WHAT THE EXERCISE ASKS: Return the data exactly, but only from the line containing "Click the round arrow icon beside 前の記事へ" through its last line.

TASK DATA:
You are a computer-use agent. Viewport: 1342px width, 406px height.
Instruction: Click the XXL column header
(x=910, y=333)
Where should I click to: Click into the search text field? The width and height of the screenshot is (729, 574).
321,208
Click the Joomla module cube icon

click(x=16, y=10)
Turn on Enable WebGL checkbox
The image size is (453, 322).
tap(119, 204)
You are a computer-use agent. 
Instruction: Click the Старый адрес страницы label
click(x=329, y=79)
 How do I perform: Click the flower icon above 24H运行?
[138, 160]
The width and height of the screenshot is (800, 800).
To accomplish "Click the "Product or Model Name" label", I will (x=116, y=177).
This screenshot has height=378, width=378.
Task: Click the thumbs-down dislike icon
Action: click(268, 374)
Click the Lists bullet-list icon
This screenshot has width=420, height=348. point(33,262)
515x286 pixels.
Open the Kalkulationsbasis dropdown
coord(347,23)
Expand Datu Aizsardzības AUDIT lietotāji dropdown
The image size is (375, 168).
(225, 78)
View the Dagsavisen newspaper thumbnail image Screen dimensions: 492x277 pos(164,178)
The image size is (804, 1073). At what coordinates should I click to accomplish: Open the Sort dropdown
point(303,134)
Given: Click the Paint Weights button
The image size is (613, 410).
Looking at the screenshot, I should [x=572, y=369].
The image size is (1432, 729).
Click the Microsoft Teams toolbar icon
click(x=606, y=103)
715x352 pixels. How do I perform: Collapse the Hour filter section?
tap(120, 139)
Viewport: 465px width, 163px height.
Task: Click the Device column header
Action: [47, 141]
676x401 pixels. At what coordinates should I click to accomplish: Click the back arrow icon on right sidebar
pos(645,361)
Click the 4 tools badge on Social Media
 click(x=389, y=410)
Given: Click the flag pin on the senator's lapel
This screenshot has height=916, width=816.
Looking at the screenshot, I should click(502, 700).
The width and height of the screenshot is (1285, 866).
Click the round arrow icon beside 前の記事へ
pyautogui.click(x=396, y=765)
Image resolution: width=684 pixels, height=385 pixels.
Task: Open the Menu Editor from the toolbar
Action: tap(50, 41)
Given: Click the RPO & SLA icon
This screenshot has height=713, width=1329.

RESPONSE TO THIS TASK:
Click the round arrow icon beside 前の記事へ
pyautogui.click(x=396, y=765)
Image resolution: width=684 pixels, height=385 pixels.
Task: Open the Menu Editor from the toolbar
Action: tap(50, 41)
Given: Click the RPO & SLA icon
This screenshot has height=713, width=1329.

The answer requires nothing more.